The 1983 Hildt Amendment or Hildt Agreement (named after Seattle City Council member Michael Hildt) struck a balance between farmers and craftspeople in the daystalls. The agreement set rules that would last for ten years from August 1, 1983, and that would be successively renewable for further terms of five years. The precise formula it laid out stood for over 15 years, and it set the precedent for today's allocation of daystalls, in that it gave craftspeople priority in the North Arcade and farmers priority elsewhere.

Victor Steinbrueck Park

Victor Steinbrueck Park directly north of the market was originally Market Park. From about 1909 the site held an armory, which was damaged by fire in 1962. The land was taken over by the city in 1968, and the remnant of the armory was razed. In 1970 the land passed to park usage. The resulting Market Park was majorly redesigned in 1982. After Steinbrueck's 1985 death, it was renamed after the architect who was instrumental in the market's preservation.

Modern day

In 1998, the PDA decided to end the Hildt Agreement. While their proposed new rule to allocate daystalls was generally seen as more favorable to farmers, there were both farmers and craftspeople who objected, especially because the PDA's timing gave them little chance to study the changes. At their last meeting before the August 1 deadline, the PDA voted 8-4, to notify the City of its intent not to renew the Agreement. The City Council did not accept the proposed substitute. The Council and PDA extended the Hildt agreement 9 months and the council agreed to an extensive public review process in which the Market Constituency played a major role.

The public meetings did not result in a clear consensus, but did provide enough input for city councilmember Nick Licata to draft a revised version of the Hildt Agreement.

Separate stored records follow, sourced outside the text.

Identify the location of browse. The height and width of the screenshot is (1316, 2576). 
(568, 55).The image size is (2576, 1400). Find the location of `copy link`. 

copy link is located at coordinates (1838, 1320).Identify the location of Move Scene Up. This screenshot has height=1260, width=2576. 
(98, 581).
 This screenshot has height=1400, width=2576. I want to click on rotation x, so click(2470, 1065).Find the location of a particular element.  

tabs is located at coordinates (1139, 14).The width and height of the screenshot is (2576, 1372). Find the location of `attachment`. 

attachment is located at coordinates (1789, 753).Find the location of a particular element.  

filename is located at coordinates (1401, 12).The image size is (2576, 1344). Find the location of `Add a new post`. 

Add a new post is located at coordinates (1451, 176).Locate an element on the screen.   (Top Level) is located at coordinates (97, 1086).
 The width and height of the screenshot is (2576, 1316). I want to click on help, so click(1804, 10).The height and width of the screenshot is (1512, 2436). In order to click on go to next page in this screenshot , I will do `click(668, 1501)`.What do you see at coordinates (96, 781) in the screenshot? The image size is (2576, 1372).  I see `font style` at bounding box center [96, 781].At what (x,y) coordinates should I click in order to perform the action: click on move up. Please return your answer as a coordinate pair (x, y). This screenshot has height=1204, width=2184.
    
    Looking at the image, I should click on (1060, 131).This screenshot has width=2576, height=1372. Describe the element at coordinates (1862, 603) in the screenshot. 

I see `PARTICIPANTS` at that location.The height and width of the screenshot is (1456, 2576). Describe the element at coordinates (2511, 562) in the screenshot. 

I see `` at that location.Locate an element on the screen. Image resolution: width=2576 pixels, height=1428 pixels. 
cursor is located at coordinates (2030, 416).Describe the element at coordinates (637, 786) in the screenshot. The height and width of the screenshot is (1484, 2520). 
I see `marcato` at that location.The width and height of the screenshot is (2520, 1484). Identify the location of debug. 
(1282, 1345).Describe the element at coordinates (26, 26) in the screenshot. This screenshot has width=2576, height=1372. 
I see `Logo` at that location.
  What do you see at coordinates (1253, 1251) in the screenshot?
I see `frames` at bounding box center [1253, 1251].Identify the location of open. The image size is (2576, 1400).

Adopted in February 1999, it became known as the Licata-Hildt Agreement. The bad blood generated by the conflict spurred an audit of PDA practices by the City Auditor; the audit was critical of the PDA for occasionally violating the "spirit" of its Charter, but exonerated it of any wrongdoing.

Centennial

Pike Place Market celebrated its 100-year anniversary on August 17, 2007. A wide variety of activities and events took place, and a concert was held in Victor Steinbrueck Park in the evening, consisting entirely of songs related one or another way to Seattle. The "house band" for the concert called itself The Iconics, and consisted of Dave Dederer and Andrew McKeag (guitarists of the Presidents of the United States of America or PUSA); Mike Musberger (drummer of The Posies and The Fastbacks); Jeff Fielder (bassist for singer/songwriter Sera Cahoone); and Ty Bailie (keyboard player of Department of Energy). Other performers included Chris Ballew (also of PUSA), Sean Nelson of Harvey Danger, Choklate, Paul Jensen of the Dudley Manlove Quartet, Rachel Flotard of Visqueen, Shawn Smith of Brad, Stone Gossard and Mike McCready of Pearl Jam, John Roderick of the Long Winters, Evan Foster of the Boss Martians, Artis the Spoonman, Ernestine Anderson, and the Total Experience Gospel Choir.